May is Mental Health Awareness Month

As we at OJPC work in prisons and with incarcerated people, we’re constantly confronted with the shortcomings of our country’s mental healthcare systems.

The U.S. Department of Justice says that, on average, one in seven people in prisons and one in three people in jails across the country has a serious mental illness. In addition, the National Alliance on Mental Illness says more than 83 percent of people who are incarcerated and have mental illnesses are not being properly treated.

Obviously, a prison or jail is not a conducive environment for mental wellness and healing.

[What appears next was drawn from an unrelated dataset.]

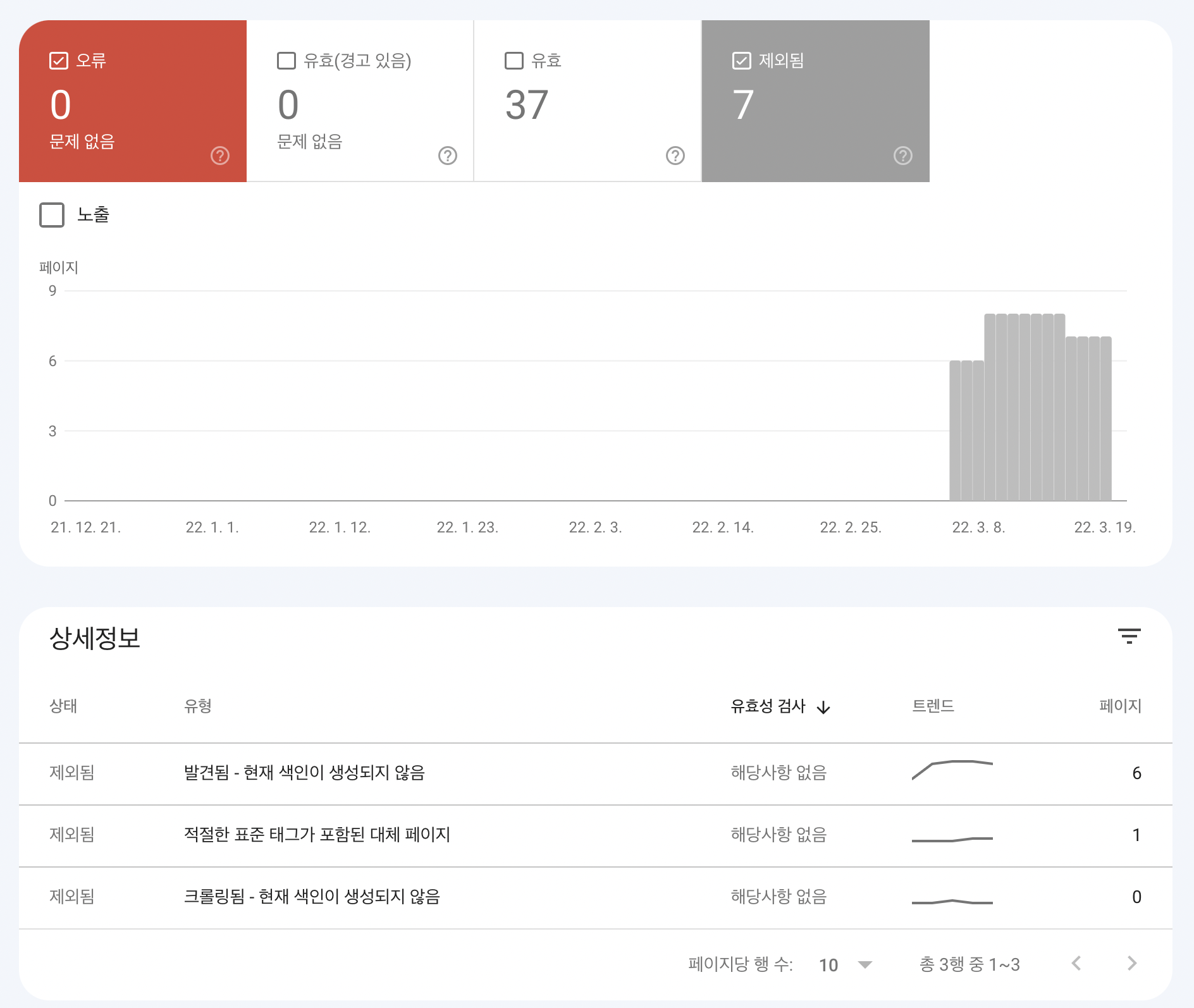Click the trend sparkline for 크롤링됨 row
Image resolution: width=1194 pixels, height=1008 pixels.
pos(951,897)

Incarceration is incredibly traumatic for most people, let alone people who already struggle with mental illnesses.

“Jailing people with mental illness creates huge burdens on law enforcement, corrections and state and local budgets,” NAMI said on its website. “It does not protect public safety. And people who could be helped are being ignored.”

One report by The Atlantic aptly described how mental illnesses can lead directly to specific crimes. “Officials emphasized that the overwhelming majority were ‘crimes of survival’ such as retail theft (to find food or supplies) or breaking and entering (to find a place to sleep),” the story said.  “For those with mental illness, charges of drug possession can often indicate attempts at self-medication.”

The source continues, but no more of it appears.